No worries - we are all aligned on the same context = Intentional manipulation of performance.


furthermore this guy partecipate to ELITE men World Championship…58th place

I don’t think this is sticky watts. I think there’s 2 exploits.

Sticky watts - cadence drops to zero and power flatlines for a second or two at a high value. Only effective on certain hardware. In your example the cadence doesn’t drop to zero, but it does in the video posted.

Microsprints - unrealistic pedalling technique where you microsprint over and over, which is effective in zwift due to game mechanics issues


Good to hear clarification James. +1

Even so its not cheating, its still a form of gaming but not going down the path to debate if its acceptable or not. Guess its open to the opinion of the person looking at it and rules applicable.

Why would you think that is acceptable in anyway? For me that is gaming the system and should be stopped.

So million dollar question @shooj @James_Zwift should this be reported? Is this cheating or gaming the system or acceptable use?


And yet again I ask Zwift to just fix the sticky watts issue, at least for racing.
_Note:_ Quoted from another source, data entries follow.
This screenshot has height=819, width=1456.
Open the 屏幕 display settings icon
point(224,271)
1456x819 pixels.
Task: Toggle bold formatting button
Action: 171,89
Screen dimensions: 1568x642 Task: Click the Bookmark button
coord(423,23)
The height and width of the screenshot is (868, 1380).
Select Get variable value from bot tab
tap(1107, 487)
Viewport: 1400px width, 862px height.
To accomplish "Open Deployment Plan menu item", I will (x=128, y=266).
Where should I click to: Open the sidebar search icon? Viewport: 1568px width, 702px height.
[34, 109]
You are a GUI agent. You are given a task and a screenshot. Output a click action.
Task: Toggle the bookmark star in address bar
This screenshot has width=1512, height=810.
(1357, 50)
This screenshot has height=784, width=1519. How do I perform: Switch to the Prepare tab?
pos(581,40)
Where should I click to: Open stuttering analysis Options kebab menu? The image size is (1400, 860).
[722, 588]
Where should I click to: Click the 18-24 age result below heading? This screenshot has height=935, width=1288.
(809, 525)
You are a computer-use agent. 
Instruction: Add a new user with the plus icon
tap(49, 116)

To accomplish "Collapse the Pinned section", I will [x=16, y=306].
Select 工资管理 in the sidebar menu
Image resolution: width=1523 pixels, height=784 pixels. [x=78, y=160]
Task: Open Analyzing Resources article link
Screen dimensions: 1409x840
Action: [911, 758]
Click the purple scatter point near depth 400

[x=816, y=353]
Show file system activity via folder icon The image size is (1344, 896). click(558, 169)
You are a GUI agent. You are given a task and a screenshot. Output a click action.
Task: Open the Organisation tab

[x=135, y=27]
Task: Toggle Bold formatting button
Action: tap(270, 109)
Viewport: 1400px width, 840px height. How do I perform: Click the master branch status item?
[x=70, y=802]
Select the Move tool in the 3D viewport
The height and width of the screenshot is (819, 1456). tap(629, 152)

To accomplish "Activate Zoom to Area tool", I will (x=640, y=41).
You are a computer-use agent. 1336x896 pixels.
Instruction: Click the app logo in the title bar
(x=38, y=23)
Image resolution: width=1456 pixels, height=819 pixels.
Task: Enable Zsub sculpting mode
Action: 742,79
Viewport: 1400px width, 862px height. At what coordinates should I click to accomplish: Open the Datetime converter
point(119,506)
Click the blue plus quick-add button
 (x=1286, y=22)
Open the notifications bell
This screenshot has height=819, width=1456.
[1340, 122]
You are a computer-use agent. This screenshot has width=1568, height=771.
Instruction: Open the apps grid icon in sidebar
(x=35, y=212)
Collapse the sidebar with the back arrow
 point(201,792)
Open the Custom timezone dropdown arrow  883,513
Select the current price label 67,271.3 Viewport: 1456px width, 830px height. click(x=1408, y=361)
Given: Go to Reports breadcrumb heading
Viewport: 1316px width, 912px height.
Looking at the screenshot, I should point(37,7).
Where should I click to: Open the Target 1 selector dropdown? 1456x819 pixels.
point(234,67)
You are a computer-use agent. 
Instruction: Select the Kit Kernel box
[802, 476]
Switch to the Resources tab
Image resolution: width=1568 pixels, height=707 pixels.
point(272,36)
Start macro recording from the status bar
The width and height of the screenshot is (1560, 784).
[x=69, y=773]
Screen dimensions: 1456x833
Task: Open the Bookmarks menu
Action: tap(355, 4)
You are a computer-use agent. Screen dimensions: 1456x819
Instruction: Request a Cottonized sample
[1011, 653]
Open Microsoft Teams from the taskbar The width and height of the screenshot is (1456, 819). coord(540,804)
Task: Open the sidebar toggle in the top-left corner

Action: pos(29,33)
I understand why it is there (to deal with event-based PMs at below 60 rpm), but there is no need to hold the previous power longer than a single second extra (as opposed to the current ~3) unless the rider’s cadence gradually drops somewhere close to 30 rpm.


Over my paygrade Lee. It’s against the rules in ZRL though.

I’ve been highlighting cheating in my weekly meetings (events related) and the sentiment that you guys have towards being asked to report riders. This is not an overnight fix, but please rest assured I champion you guys and isn’t something I’m going to forget about.